From time to time we receive a question about which DB engine is better and when to choose SQL over NoSQL. This has the potential to be a large and complex discussion or a full course, but we will keep this help article high level.
What is the difference and how do I choose ?
As this article is high level, please be sure to follow the discussions in the Associate level course.
The two primary decisions to consider are how you plan to use the data and how you want to manage it.
The choice between a NoSQL database vs. a SQL database
This is really a choice that should be driven by how you are planning to use the data.
If it is very structured data where you plan to use table joins and complex data relationships then you should probably use a SQL (Relational) DB. Table joins and efficient complex queries are strengths of DBs with well structured data.
If the data needs to have flexible structures but fairly clear use patterns, then a NoSQL may be better. NoSQL DBs are often the choices for web applications where the ability to accommodate various data structures is a design advantage, and complexity of analysis is not an immediate concern.
There are many types of DB engine. Common SQL (Relational) engines include; Aurora, MySQL, MariaDB, Oracle, SQL Server (MS), and PostgreSQL. There are also literally hundreds of NoSQL engines of different types. AWS promote their own NoSQL-as-a-service platforms (DynamoDB, Neptune, & ElastiCache) however you have a wide choice beyond that. All have their relative pros and cons, and as a designer you should choose the DB based on the features that you need vs. the cost.

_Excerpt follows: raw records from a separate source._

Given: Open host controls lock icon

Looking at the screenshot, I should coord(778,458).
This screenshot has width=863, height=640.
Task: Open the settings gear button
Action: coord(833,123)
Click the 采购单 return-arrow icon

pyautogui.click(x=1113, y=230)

Traditionally, a business would only have one or two different DB engines due to the cost of having a team of DBAs to administer each engine. With DB-as-a-service there is no reason to not mix and match and use the best tool in the right place.
How to manage the DB
In the context of AWS, the first choice you need to make is about how you want to manage the Database engine. Do you want or need to do it yourself, or would you prefer that AWS managed the hardware, OS, database engine and fault tolerance so that you can just focus on the data? The latter is DB-as-a-service (RDS, DynamoDB, Elasticache, Redshift, Neptune). You pay a predictable fee based on the size or the number of transaction, and AWS takes responsibility for all the hardware and patching and fault tolerance. The advantages are predictable cost, and a reduced level of infrastructure skill to achieve the same outcome.
The primary disadvantages of this is that you;
- must operate within the offered versions and state of the server,
- cannot make use of admin controlled functions such as Log Shipping or customized disk configurations,
- you must trust the service that AWS offers, and
- you must trust the compliance certification AWS maintain.
If you have reasons why this is not acceptable, then DB-as-a-service is not for you. In which case you can choose to build a Database engine on an EC2 instance and have full control of the OS and engine, and if it is justified the choice of dedicated hardware including the recently announced Bare Steel offerings .
There is a lot more to Databases and the process of choosing the right one for your implementation. If you have an interested in Database solutions then I would encourage you to read read some of the very good industry discussions and then start experimenting with the various types to gain a more intimate understanding of the strengths ad weaknesses or each.